# CONSIGNE:
Recopiez à l'identique la partie qui commence à la ligne contenant « The width and » et finit à celle contenant « click(x=29, y=469) », ces deux lignes incluses. Laissez les images de côté dans votre réponse.

# ENTRÉES AFFICHÉES:
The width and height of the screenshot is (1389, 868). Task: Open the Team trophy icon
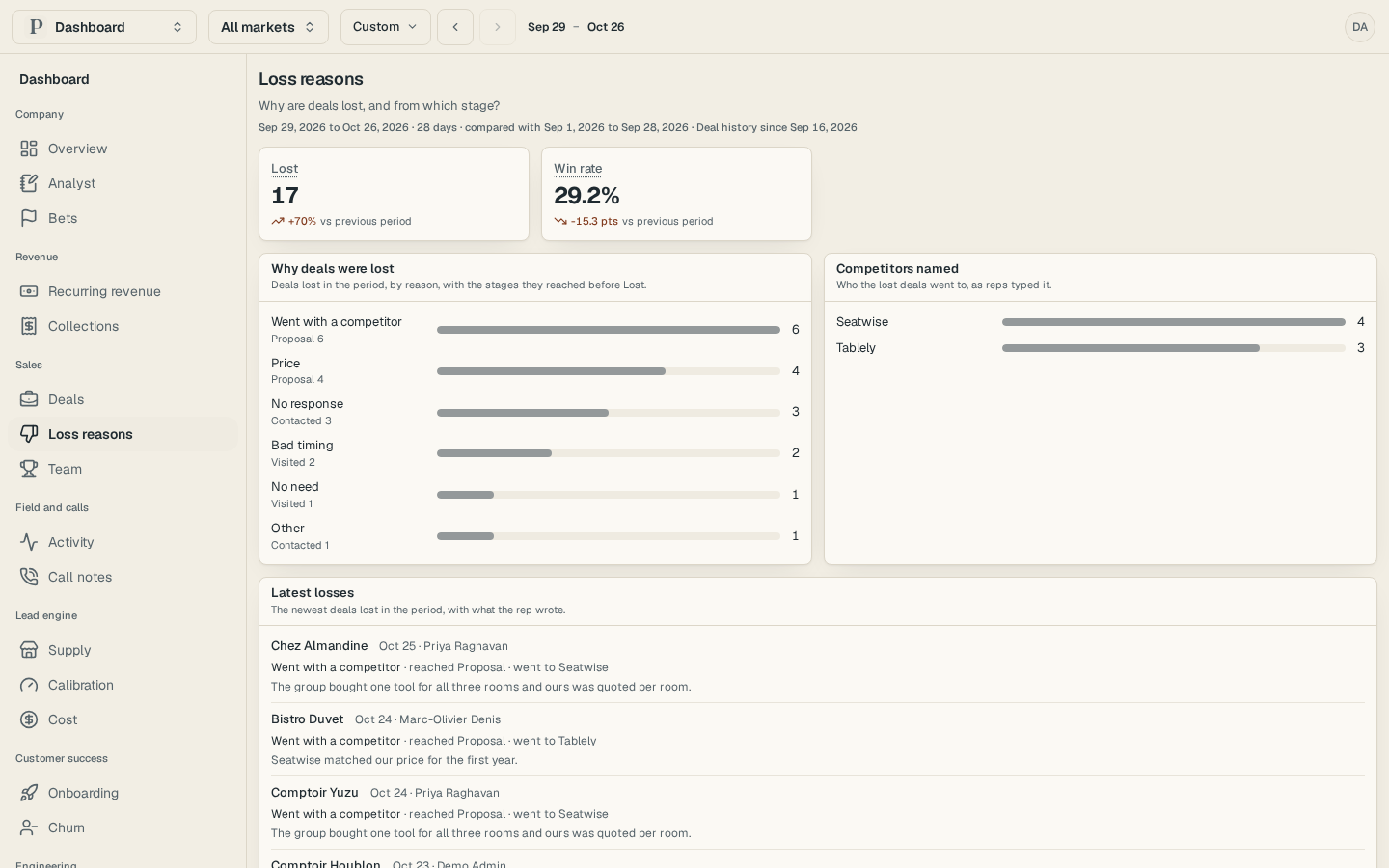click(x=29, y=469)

* * *

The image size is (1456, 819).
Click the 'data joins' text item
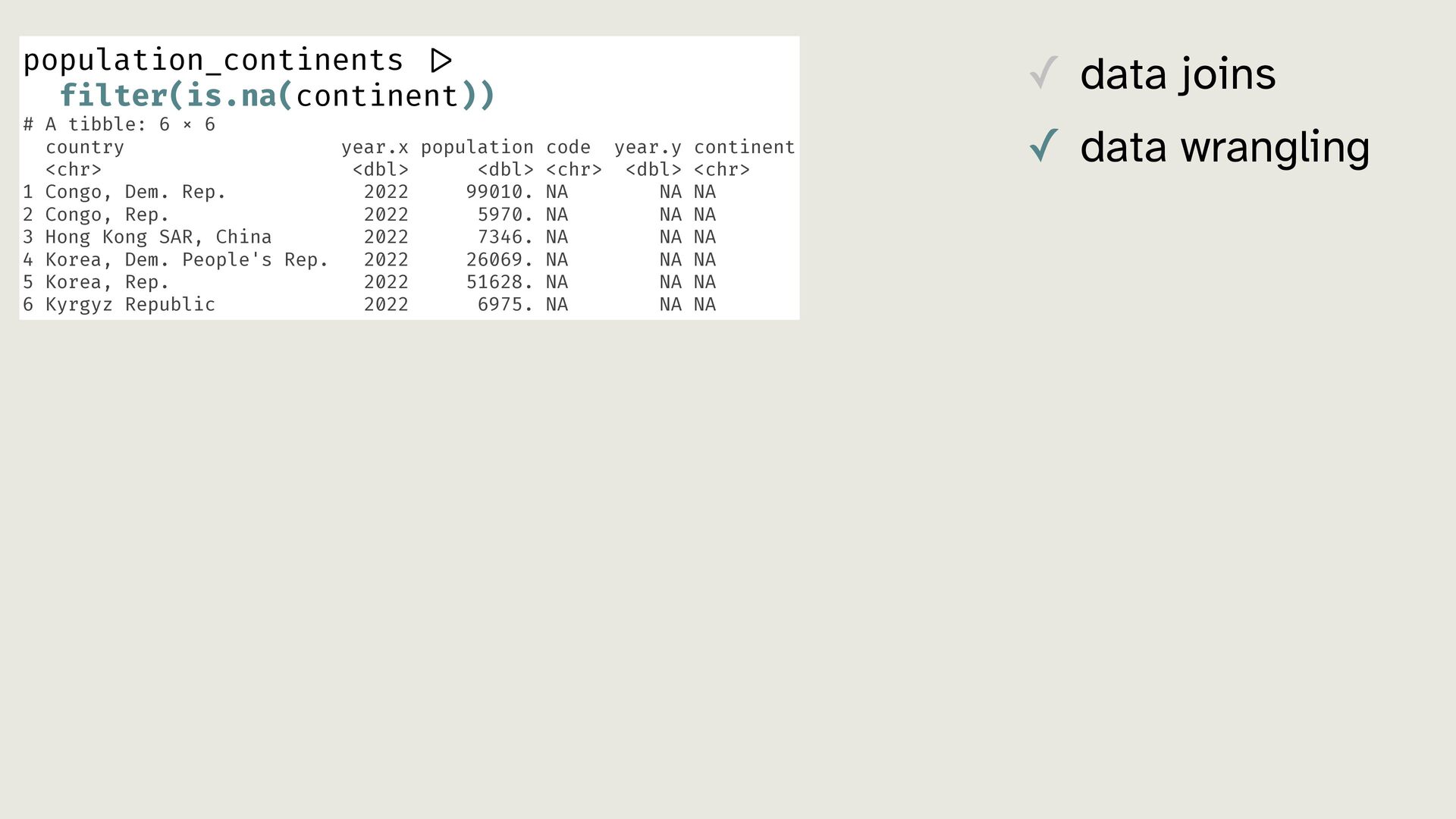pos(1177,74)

# RÉPONSE:
The width and height of the screenshot is (1389, 868). Task: Open the Team trophy icon
click(x=29, y=469)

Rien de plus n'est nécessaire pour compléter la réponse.